A £1bn Building Safety Fund, set up to remove dangerous cladding, has been launched by the housing secretary Robert Jenrick MP.
A prospectus has been published for the fund, which has been set up to meet the cost for remediation of unsafe non-ACM cladding systems on residential buildings in the private and social sector that are 18 metres and over and do not comply with building regulations.
The fund is primarily targeted at leaseholders in the private sector who are facing significant bills to carry out this work. However, for leaseholders living in buildings owned by providers in the social sector, the government will meet the provider’s costs which would otherwise have been borne by leaseholders. In its documentation, the Government says that it ‘expects landlords to cover these costs without increasing rent for their tenants’.
Government is already providing £600m for the replacement of ACM cladding systems. This latest fund announcement brings the total funding for cladding remediation to £1.6bn.
Ministers have said they expect those building owners already remediating their buildings to continue to do so “before seeking funding from Government or passing on costs to their leaseholders”.
The fund’s application process seeks to enable projects to proceed at pace. Building owners, freeholders or any others responsible for the building have been urged to register for the fund, with applications able to be progressed alongside the development of the remediation project.
The news comes with the Government also publishing an amendment to the statutory guidance to building safety regulations, otherwise known as Approved Document B. When they come into force, these changes will ensure sprinkler systems and consistent wayfinding signage are mandatory in all new high-rise blocks over 11m tall.
Housing Secretary Robert Jenrick, along with mayors and local leaders, have also pledged to ensure building safety improvements continue during the coronavirus pandemic.

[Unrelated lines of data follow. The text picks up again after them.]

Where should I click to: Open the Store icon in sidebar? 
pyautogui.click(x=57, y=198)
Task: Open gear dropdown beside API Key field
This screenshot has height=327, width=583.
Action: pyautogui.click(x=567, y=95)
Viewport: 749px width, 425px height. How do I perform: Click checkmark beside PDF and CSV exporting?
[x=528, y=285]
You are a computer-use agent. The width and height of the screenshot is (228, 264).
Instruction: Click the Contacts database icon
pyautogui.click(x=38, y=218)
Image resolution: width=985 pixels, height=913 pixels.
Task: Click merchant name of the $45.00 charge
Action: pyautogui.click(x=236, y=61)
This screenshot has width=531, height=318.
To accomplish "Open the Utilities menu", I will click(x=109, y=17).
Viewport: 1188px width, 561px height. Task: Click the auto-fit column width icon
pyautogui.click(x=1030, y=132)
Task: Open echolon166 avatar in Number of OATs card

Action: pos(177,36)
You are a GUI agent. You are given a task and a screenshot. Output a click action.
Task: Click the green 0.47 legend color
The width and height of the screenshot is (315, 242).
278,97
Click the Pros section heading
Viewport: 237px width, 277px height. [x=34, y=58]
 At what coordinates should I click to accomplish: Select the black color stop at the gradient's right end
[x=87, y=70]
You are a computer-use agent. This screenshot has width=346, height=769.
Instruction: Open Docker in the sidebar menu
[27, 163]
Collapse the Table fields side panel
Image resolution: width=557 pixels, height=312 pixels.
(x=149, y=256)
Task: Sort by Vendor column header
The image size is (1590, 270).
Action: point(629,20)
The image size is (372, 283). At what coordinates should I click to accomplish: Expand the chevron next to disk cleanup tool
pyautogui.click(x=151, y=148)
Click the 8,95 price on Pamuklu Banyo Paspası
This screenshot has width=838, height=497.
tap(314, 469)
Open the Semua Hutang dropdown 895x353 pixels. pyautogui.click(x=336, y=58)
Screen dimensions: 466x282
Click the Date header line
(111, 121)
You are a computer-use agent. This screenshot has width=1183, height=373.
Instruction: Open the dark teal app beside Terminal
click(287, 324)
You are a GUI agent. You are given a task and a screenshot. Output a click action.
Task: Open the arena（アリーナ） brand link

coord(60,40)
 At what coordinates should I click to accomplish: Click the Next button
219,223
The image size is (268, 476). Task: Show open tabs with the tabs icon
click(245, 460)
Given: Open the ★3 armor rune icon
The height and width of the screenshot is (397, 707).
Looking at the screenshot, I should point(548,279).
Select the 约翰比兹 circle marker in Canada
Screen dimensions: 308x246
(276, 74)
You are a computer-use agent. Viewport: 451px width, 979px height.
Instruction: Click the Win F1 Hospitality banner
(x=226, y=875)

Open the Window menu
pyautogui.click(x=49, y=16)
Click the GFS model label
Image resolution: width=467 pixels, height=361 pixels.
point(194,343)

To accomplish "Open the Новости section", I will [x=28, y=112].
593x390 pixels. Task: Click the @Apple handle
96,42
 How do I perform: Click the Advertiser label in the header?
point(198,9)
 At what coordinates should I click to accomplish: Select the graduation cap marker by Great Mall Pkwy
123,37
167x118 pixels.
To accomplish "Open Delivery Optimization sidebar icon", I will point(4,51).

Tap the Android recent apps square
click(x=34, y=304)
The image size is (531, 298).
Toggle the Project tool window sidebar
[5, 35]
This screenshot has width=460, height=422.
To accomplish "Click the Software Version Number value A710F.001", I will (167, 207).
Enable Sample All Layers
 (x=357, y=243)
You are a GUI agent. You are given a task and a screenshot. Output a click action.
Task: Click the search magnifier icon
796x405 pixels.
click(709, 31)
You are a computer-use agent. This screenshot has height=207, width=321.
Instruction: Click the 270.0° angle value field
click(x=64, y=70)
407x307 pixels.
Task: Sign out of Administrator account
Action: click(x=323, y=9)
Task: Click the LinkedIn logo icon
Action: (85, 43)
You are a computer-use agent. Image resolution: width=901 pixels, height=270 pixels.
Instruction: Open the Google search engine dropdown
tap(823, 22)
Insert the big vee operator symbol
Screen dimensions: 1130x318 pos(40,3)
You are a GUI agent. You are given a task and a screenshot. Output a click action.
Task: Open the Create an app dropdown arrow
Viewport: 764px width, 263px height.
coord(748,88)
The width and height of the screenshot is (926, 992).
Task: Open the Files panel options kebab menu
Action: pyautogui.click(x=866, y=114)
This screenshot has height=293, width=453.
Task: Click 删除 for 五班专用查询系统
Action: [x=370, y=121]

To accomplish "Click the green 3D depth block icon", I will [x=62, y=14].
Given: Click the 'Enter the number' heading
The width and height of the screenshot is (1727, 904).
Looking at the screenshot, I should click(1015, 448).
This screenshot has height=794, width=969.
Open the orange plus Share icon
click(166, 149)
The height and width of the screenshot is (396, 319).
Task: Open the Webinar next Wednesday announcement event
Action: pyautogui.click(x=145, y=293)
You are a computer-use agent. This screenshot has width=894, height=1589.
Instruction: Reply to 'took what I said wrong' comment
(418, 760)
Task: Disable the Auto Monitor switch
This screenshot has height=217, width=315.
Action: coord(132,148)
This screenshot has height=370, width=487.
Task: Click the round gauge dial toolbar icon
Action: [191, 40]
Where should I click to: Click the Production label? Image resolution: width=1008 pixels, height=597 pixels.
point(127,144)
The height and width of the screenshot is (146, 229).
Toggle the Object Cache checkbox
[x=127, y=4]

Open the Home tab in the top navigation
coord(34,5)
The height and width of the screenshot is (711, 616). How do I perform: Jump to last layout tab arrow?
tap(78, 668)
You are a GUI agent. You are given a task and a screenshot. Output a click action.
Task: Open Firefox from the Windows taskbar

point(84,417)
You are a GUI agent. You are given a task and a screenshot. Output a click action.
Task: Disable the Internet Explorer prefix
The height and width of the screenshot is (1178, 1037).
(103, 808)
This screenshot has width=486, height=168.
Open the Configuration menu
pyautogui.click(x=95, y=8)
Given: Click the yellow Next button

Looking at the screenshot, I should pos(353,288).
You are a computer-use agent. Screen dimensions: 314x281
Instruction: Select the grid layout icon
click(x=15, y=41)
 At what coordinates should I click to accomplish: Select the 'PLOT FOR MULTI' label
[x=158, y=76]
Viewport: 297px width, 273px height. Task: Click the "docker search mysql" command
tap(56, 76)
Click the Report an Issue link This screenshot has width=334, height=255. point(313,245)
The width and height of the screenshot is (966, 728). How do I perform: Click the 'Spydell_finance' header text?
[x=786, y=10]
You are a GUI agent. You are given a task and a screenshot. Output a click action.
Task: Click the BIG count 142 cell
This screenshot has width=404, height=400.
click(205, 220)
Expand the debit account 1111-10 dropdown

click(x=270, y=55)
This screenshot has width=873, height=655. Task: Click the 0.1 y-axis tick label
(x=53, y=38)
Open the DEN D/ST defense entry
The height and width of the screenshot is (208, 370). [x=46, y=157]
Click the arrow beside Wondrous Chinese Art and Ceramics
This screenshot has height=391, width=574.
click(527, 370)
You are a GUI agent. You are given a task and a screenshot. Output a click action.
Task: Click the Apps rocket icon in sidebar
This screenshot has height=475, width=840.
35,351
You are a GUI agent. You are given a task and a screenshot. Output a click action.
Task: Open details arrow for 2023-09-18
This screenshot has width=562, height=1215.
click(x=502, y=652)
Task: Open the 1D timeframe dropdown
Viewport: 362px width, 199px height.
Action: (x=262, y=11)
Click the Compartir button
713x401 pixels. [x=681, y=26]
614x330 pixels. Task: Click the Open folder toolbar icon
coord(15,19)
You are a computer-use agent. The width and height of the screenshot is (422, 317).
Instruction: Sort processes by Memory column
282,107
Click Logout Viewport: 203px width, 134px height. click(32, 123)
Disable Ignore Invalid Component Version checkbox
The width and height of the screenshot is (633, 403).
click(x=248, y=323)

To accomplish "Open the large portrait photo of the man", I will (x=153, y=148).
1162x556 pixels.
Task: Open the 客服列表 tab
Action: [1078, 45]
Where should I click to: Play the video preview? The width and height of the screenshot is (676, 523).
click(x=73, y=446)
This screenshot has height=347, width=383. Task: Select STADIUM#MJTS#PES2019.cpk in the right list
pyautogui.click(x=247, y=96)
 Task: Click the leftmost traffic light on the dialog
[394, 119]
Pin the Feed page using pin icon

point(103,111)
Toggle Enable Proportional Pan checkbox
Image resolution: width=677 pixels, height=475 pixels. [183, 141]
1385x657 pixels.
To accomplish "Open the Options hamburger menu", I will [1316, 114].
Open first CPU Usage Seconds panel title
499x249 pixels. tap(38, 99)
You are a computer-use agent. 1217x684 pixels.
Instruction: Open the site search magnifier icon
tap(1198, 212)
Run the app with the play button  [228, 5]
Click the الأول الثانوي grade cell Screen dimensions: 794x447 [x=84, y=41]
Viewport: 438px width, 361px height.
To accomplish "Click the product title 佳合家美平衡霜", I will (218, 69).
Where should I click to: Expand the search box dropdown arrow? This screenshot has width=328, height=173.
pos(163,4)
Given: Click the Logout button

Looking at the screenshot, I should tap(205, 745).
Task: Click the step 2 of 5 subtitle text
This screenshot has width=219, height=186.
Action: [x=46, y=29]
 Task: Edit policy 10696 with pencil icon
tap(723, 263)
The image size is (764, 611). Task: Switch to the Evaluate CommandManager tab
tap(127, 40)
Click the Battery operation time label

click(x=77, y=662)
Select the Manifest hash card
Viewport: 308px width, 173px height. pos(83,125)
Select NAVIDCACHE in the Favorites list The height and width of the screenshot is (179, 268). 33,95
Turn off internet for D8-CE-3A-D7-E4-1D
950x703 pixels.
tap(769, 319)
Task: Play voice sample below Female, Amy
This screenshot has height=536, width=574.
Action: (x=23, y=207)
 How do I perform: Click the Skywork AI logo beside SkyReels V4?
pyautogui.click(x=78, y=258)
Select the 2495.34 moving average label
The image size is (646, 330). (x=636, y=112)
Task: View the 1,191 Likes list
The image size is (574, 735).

Mary-Anne Bowring, group managing director at property consultancy Ringley, said the fund’s launch was “finally some welcome news to those who know they've been living in dangerous buildings for years.” However, said Bowring, “the truth is the money may not be enough”.
“The government needs to support the removal of non-ACM cladding from buildings that are under 18 metres as well, as there is currently no support in place for those living in these types of buildings across the UK.
"Recent tests have suggested that some other cladding types may not have been as safe as previously thought, and if proven to be dangerous, the government should step in and help fund the removal of these too."